Into all this is swept Evy Hammond (Natalie Portman: The Professional, Star Wars Episodes I-III), a television intern whose family of political activists have become victims of the current regime. In the course of the year, from November 5 to November 5, she meets V in a variety of places and circumstances and learns some of the background behind this revolutionary's crusade.
I should say that as at writing this I have not read the comic; it's on my shelf, but I've delayed opening it until after I'd seen the film. In the event that the film was only average, I didn't want my enjoyment of what there was of it to be tarnished by the superior original version. Also, my fears were raised when Alan Moore chose to remove his name from the film. Granted, by all accounts Alan Moore doesn't quite live on the same plane of existence as the rest of humanity, but surely he had some reason? As it turns out, though, neither he nor I had cause to worry. The film is fantastic.
With a screenplay written by the Wachowksi brothers (Bound, The Matrix) you may have expected something along the lines of their earlier films - and indeed, V for Vendetta does have the Wachowskis' keen feel for the structure and pacing of the media of both comics and films. A clever eye can spot the original breaks between issues, whether or not you've read the source material. Much like the Matrix movies, the Wakowskis have broken down the story into a series of seamless vignettes, each possessing their own pacing and atmosphere, yet connected as a coherent whole almost unnoticaby to the casual viewer. Thus the action moves from vigilante violence in the backstreets to a morally ambiguous tale of kidnapping and terrorism to a tense conspiracy thriller and finally to an epic tale of revolution without at any stage lOing its grip on the viewer.
However, the film is directed by Australian James McTeigue, and bears little resemblance to the Wachowskis' normal kinetic hyperlucid visual style.

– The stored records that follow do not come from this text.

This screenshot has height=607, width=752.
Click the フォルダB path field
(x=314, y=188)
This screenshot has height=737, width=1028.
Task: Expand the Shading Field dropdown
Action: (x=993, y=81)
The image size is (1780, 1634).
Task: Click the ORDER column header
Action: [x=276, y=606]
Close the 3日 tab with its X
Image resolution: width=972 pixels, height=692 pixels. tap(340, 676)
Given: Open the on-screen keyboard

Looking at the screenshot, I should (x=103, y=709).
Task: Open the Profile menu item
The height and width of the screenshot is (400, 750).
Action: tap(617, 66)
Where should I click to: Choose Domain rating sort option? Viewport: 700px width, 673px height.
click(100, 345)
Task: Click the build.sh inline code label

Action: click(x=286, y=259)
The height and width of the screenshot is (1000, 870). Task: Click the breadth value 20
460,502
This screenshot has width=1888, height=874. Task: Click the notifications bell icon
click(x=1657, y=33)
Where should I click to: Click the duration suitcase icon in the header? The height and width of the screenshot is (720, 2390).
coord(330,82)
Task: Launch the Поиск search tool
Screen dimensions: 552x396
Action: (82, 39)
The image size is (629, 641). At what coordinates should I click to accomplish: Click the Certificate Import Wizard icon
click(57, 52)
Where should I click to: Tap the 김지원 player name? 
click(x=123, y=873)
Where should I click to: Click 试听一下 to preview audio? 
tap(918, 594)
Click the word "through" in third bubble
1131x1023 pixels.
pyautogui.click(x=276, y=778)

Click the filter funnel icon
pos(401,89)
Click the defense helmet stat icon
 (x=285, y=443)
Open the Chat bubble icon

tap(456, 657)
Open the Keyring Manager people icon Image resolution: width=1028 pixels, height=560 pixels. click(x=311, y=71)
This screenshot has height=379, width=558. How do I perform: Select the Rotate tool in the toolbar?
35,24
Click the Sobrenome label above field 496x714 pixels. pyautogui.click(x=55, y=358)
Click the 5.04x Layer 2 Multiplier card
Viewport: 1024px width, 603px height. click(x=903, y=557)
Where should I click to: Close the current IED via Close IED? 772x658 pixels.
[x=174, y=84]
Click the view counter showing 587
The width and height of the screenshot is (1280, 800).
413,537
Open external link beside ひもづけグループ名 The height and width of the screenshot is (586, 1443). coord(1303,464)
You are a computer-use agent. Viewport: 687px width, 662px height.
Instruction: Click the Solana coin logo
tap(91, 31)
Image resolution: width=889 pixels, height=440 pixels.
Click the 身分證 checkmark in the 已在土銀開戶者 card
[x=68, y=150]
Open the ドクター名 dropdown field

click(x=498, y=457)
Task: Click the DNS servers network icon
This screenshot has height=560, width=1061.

It instead takes on a claustrophobic and submerged feel accentuated by diffused lighting, tight framing, and intercutting taken or based upon modern political news footage. This is McTeigue's first solo directorial outing, having previously worked as a first assistant director on such films as the Matrix Trilogy, Star Wars Episode II, and Looking for Alibrandi.
The actors are worth commenting on. Natalie Portman returns to top form after her unfortunate experiences with the Star Wars prequels. Hugo Weaving's physical acting is underused behind V's cloak and mask, but his voice fits the role perfectly, rendering V's quote-filled dialogue highly memorable. A strong supporting cast including Stephen Fry, Stepehn Rea and John Hurt round out the performance. They collectively lend a convincing and engrossing air to material that would otherwise occasionally threaten to stray into melodrama or diatribe. Stepen Rea in particular does wonders to elevate beleagured detective Finch above his role as a narrative device by injecting the character with a wonderful mix of sadness, humanity, and dry humour.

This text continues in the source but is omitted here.